Attack Vectors - Open Channels

Any attack on a server must happen over some kind of communication channel. The easiest way to secure a server would be to disconnect it from the network, however this makes it a lot less useful. A web server will have at least one open Internet port - usually port 80 - and will have software listening for requests on that port. Quite often, the same server has other open ports for other services; for example, ftp for file upload, smtp for mail transfer, ssh for secure communication. Each of these open ports presents a possible security risk, a means by which an attacker could try to gain access to the server.

Each open port that provides a service has a piece of software running on the server listening for requests and handling communications. For the web server this is HTTP traffic on port 80, for mail, there might be an SMTP server running on port 25 and so on. Each of these pieces of software accepts requests and processes them in some way and they all have some kind of access to the local machine, for example to read and write files, access a database or run jobs that take up CPU time. It is these programs that provide the way in for an attacker.

Since running software listening to open ports on our server makes it vulnerable it makes sense that we should run as few of these as is necessary. This means that if we don't need a mail service we shouldn't run the SMTP server etc. This might sound obvious but until recently, computers would come configured with many services running by default making them very vulnerable. Common practice now is that the default installation of an operating system has only the minimum services exposed and the system administrator needs to explicitly install and enable any further services. Note that this goes for desktop computers too if they are directly connected to the Internet.

Vulnerabilities

Once there is an open channel of communication with the server, we still need something to go wrong before an attacker can gain some kind of access to the system. In the normal course of events, the SMTP server does its job, transferring mail to clients elsewhere on the Internet.

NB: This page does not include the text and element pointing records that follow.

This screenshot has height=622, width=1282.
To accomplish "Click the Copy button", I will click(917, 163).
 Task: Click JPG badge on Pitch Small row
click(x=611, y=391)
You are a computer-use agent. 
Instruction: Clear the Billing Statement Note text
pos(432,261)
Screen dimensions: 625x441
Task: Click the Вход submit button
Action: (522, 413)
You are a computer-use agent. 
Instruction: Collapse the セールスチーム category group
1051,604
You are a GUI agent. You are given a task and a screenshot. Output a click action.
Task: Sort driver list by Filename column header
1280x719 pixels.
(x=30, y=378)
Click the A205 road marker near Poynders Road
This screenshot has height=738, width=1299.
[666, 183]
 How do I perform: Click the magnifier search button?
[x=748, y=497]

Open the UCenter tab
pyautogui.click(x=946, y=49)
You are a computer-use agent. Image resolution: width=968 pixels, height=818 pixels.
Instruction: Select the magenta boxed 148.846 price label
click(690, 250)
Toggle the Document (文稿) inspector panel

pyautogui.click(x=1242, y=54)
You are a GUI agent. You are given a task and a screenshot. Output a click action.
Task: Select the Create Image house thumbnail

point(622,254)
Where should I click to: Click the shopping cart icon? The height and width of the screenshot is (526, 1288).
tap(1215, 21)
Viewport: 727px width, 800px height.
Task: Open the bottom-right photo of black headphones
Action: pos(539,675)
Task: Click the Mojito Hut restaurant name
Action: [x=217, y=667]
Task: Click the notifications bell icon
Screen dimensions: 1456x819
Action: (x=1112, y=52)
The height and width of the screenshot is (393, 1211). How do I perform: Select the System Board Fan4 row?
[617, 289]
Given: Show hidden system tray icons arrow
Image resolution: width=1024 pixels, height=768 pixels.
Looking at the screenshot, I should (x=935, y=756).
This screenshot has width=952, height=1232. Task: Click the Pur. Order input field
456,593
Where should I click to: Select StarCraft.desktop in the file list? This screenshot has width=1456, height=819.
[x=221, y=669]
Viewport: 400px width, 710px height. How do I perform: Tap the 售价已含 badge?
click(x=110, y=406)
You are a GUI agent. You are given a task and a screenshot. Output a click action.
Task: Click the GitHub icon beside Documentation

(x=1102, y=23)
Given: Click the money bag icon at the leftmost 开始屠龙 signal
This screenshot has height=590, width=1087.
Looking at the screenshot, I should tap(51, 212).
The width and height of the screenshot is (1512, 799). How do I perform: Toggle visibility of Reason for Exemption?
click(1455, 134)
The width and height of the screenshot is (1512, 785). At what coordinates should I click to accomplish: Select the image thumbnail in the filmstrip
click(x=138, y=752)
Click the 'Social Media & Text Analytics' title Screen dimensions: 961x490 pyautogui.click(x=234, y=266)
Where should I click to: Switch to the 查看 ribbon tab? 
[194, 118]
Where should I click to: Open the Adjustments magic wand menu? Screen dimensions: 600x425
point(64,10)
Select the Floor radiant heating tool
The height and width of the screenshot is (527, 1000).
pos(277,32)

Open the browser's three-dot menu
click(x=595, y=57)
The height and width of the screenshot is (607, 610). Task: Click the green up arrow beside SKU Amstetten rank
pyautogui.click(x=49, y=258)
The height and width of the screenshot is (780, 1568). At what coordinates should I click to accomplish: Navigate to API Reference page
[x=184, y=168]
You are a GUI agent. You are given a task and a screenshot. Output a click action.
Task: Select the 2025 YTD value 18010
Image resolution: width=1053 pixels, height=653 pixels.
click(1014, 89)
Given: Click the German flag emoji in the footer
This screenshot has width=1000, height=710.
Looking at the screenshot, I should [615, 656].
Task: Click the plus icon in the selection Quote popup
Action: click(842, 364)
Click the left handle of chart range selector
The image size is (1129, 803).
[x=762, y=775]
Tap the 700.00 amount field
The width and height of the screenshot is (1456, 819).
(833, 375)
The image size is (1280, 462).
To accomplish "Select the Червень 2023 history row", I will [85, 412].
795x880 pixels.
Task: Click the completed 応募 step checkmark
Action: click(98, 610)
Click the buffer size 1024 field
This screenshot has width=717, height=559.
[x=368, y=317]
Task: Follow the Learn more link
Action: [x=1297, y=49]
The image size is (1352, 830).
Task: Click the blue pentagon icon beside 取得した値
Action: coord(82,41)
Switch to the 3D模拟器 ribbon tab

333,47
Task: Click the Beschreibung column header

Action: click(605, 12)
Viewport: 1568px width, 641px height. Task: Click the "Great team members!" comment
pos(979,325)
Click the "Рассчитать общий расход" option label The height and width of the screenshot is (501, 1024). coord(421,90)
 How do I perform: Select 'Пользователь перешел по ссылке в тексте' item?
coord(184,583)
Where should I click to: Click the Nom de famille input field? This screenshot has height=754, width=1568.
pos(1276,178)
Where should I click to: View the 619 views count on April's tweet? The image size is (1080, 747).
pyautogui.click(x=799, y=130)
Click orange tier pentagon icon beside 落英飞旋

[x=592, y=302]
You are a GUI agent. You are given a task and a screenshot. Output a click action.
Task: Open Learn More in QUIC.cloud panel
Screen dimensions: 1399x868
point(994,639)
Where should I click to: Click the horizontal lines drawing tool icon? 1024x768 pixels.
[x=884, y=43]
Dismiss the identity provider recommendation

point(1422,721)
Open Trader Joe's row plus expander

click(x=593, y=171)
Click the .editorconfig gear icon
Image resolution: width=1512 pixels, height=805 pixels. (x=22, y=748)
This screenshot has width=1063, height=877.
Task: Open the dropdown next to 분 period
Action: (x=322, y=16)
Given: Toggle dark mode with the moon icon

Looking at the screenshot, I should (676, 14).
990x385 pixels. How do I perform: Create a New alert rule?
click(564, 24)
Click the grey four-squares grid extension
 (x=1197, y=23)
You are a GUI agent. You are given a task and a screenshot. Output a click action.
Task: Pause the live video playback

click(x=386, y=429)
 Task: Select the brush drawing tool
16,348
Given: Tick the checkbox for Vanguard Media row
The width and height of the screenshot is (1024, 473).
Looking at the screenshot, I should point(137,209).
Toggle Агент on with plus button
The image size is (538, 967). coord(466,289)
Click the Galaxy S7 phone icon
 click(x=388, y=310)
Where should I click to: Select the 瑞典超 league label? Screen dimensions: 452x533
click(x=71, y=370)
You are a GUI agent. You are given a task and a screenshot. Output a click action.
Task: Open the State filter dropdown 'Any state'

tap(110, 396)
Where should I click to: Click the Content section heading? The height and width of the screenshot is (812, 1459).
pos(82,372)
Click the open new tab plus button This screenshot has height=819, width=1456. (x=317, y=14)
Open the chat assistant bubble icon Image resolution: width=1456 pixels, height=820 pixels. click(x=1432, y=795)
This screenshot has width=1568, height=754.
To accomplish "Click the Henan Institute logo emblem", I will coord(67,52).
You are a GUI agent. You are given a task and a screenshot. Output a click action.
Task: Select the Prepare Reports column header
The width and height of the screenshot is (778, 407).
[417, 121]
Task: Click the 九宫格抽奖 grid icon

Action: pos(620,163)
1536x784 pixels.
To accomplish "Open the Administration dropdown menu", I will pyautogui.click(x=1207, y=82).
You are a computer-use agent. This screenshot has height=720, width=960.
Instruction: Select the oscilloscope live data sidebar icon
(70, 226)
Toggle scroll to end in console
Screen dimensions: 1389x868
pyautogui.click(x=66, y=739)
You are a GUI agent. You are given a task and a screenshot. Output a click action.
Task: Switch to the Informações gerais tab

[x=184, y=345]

To gain access to the system, an attacker must take advantage of a bug in this software that allows them to do something outside of its design parameters.

All server software receives input from the internet and processes it in some way. This leads to the source of all vulnerabilities which must stem from some property of that input that is outside of the expectations of the programmer.

Denial of Service

A very simple kind of attack is a Denial of Service (DOS) attack where the aim is to overload the server so that legitimate clients can't make use of it. There are many ways to achieve this but a common approach is to flood the server with input so that it either blocks the network due to too much traffic or keeps the server so busy processing requests that it can't keep up with the flow. For example, we could send thousands of large email messages to an SMTP server in very quick succession, this might fill up the available temporary storage on the server or force the server to spend lots of time parsing and processing each message. Another kind of DOS attack is to try to crash the server software, for example by sending input that is badly formed. It could be, for example, that if the SMTP server gets binary data when it is expecting text, it will crash rendering the server unusable.

Buffer Overflow

Another common kind of attack is a Buffer Overflow attack. In this case, the server software has been written to use a fixed size buffer to process input; for example, it has set aside an array of 100 characters to receive the email address of a message recipient. In a language like C or C++, it has been common to allocate such fixed-size arrays in code directly and the result is that the storage for the email address sits next to the storage used for the program code. Another way to allocate space, which can be used in C/C++ and is always used in Java and C#, is to make space in a different area of memory (called the heap), away from program code. The problem arises when the software reads in data from the input and stores it in this buffer. If the size of the input isn't checked it is possible for the input to overflow the size of the buffer that was allocated. If the buffer is located in the same place as program code, the overflow bytes are written on top of the program code. In this way, the attacker is able to send input containing program code (which has to be machine code for the computer the software is running on) which is written into the running program and which may then be executed. Once the attacker can get their own code executed, they can start to take advantage of the server and find a way to get themselves in or get data out of the system.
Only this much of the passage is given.